Peter Thomason - RIBI's Youngest President.
 
Thomason was the third President of British Rotary (then known as BARC) between 1916 and 1917. David Shelley Nicholl tells us that at 33 Thomason was the youngest RIBI President. There seems a discrepancy over Thomason's exact age as Roger Levy in his history of RIBI tells us that Thomason was aged about 35 when he assumed the Presidency - but no matter Peter Thomason is definitely the youngest President of RIBI - not surprising given that unlike today, early Rotarians and their leaders were usually in their mid-thirties or early forties.

Thomason, an early member of the Manchester club, had the unexciting classification of "Book-keeping machines". It is reported by Levy that Thomason also joined the Rotary Club of Glasgow. This would probably be because Thomason was an agent for the Comptometer company and travelled extensively. Like the Travelling Insurance salesman Arthur Hollman on the Pacific west coast, Thomason was in a significant position to promote Rotary extension. He helped found the Rotary Club of Newcastle-upon-Tyne in 1915.

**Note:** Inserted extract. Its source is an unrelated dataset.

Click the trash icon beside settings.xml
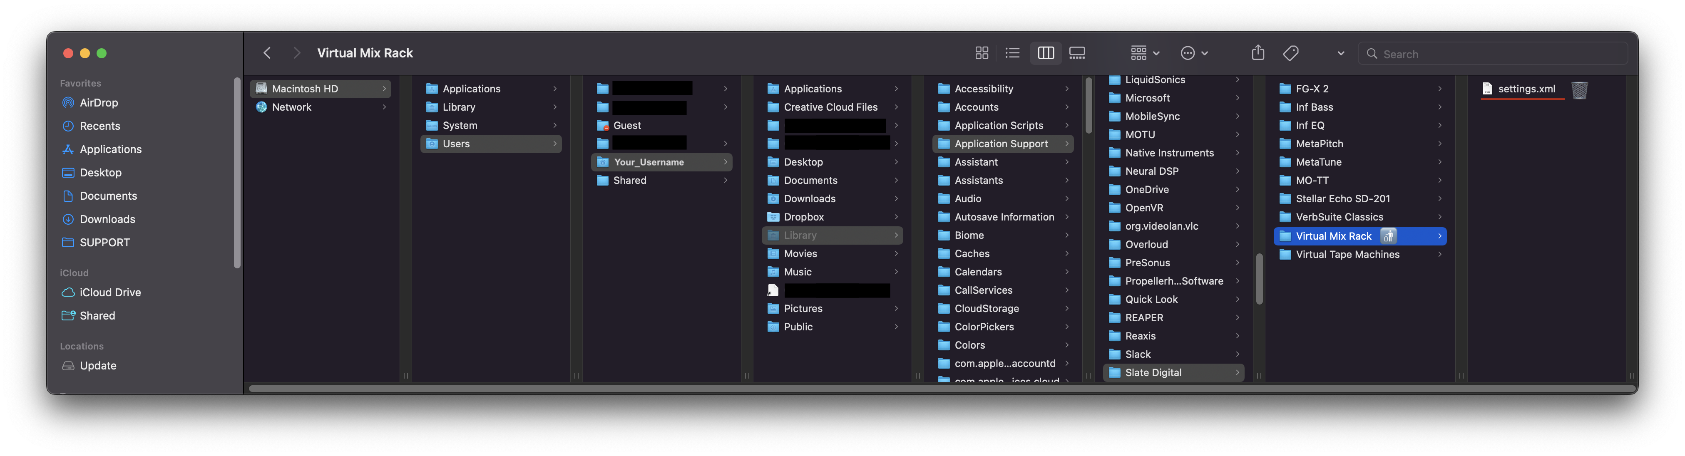Screen dimensions: 1685x456 pyautogui.click(x=1579, y=90)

The most interesting fact about Peter Thomason is that he could not fulfill all his Presidential duties between 1916-17. The First World War interrupted Rotary business. Peter's youth would lead to call-up to the Royal Engineers - alas Rotary was not deemed important enough for Peter to escape conscription! Thomason, however, would never have avoided his duty - he was a devout church-goer with strong beliefs.
 

Thomason served in France during 1917 with the rank of 'pioneer' before promotion to the rank of 'sapper'. During active service, the BARC President was wounded in battle and returned home to England and, of course, Rotary.

During Peter's presidency the Dublin club would propose that ladies should be admitted for Rotary membership. The fields of Flanders may have seemed a bit more attractive place to be for young Peter at that particular moment!  After 'discussions', the proposal was quietly withdrawn. In his time, Thomason also wrote many reports for the RIBI magazine "The Rotary Wheel" (now shortened to just "Rotary") entitling such articles "The Back of the Front".

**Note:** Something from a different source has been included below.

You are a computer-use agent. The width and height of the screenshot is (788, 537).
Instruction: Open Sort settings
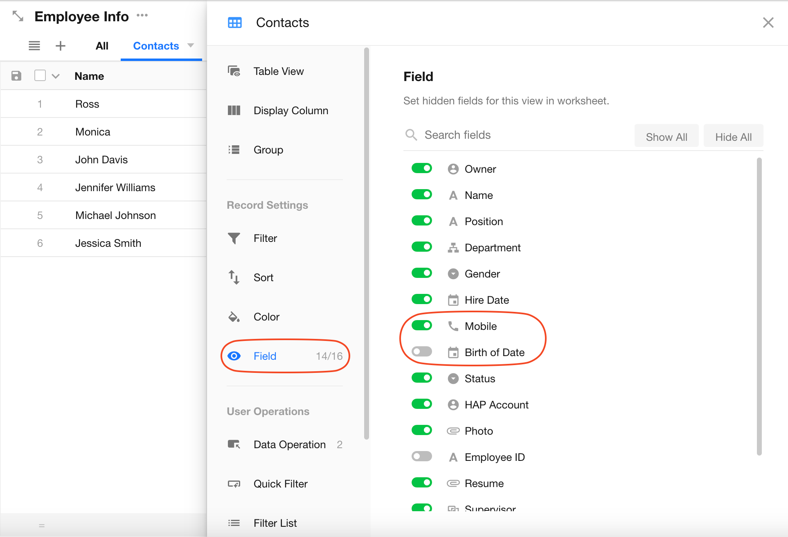pos(263,278)
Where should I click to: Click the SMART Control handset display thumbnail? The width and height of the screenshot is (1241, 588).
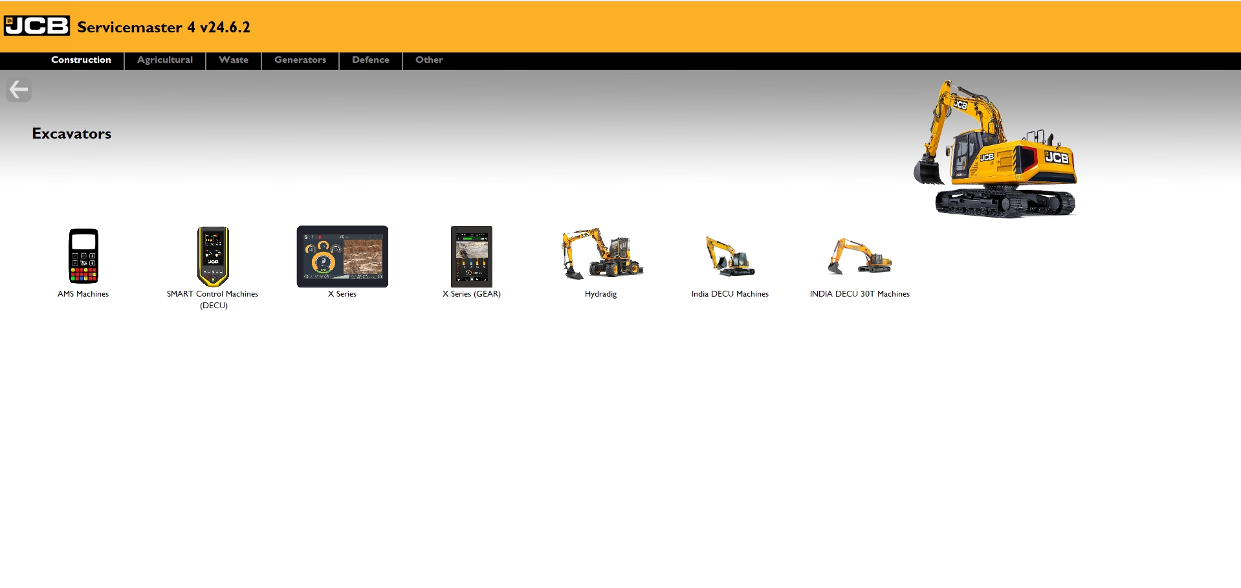[x=213, y=257]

He would serve the movement for 50 years until his death in 1961 aged 80. He lived long enough to attend RIBI's Golden Anniversary in Bournemouth where the movement was blessed with speakers of the calibre of the Lord Chancellor and the Rt. Hon. Tony Benn MP.

According to RIBI historian Roger Levy, Thomason was "a man of great charm and dignity, and an exceptionally cultured and gifted speaker".